Re: conservation of momentum

[Roger Haar <haar@PHYSICS.ARIZONA.EDU>]

Justin,
        I just tried a) and b) and got the book's answer.

        For b) I broke it into two variants of what I did
for a).

That is momentum is conserved as m1 moves away
from M +m2 at v(rel)

This gives (iceboat + m2) a velocity, V', relative
to the ground, V' = 2/15 v(rel)

Next conserve momentum as m2 moves away from M at
v(rel) and do this in the center of momentum frame
of M & m2.

This yields a velocity of V'' = 1/13 v(rel) for M
relative to the CM of M & m2.

Final velocity of the iceboat relative to the
ground is the velocity, V, of the CM of M & m2
plus the velocity of M relative to this CM.  V =
(2/15+1/13) v(rel)


Thanks
Roger Haar

***************************************************************
Justin Parke wrote:
> If you will bear with me, I have another question about a homework problem where the book and I disagree.  This one is from Halliday, Resnick, and Walker Fundamentals of Physics, 5th edition.  p. 211 number 47.

Dataset items -
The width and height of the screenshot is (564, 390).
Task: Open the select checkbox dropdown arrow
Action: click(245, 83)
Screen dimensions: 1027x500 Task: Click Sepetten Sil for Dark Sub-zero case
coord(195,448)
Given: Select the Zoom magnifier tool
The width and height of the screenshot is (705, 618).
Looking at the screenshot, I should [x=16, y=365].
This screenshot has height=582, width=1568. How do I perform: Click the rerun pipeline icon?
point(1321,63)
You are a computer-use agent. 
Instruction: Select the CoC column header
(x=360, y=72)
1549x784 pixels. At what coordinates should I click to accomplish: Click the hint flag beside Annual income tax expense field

==

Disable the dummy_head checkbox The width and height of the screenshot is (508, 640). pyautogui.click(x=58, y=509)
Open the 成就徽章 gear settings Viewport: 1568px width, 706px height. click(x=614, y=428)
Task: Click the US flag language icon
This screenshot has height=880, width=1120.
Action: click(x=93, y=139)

Exercise tasks -
A. In the forum reply on conservation of momentum, rewrite the passage from "[Roger Haar <haar@PHYSICS.ARIZONA.EDU>]" to "M +m2 at v(rel)", swapping "variants" for "versions".
B. Write the next part of the forum reply on conservation of momentum, starting after its last sentence.

Answers for the exercise -
A.
[Roger Haar <haar@PHYSICS.ARIZONA.EDU>]

Justin,
        I just tried a) and b) and got the book's answer.

        For b) I broke it into two versions of what I did
for a).

That is momentum is conserved as m1 moves away
from M +m2 at v(rel)

B.
>
> "You are on an iceboat on frictionless, flat ice; you and the boat have a combined mass M.  Along with you are two stones of masses m1 and m2 such that M=6m1=12m2.  To get the boat moving, you throw the stones rearward, either in succession or together, but in each case with a cetain speed v(rel) relative to the boat.  What is the resulting speed of the boat if you throw the stones
> a)  simultaneously
> b)  m1 then m2
> c)  m2 then m1?
>
> book:
> a)  .2 v(rel)  (I agree)
> b)  .210 v(rel)
> c)  .209 v(rel)
>
> I don't get b) and c).
>
> Comments?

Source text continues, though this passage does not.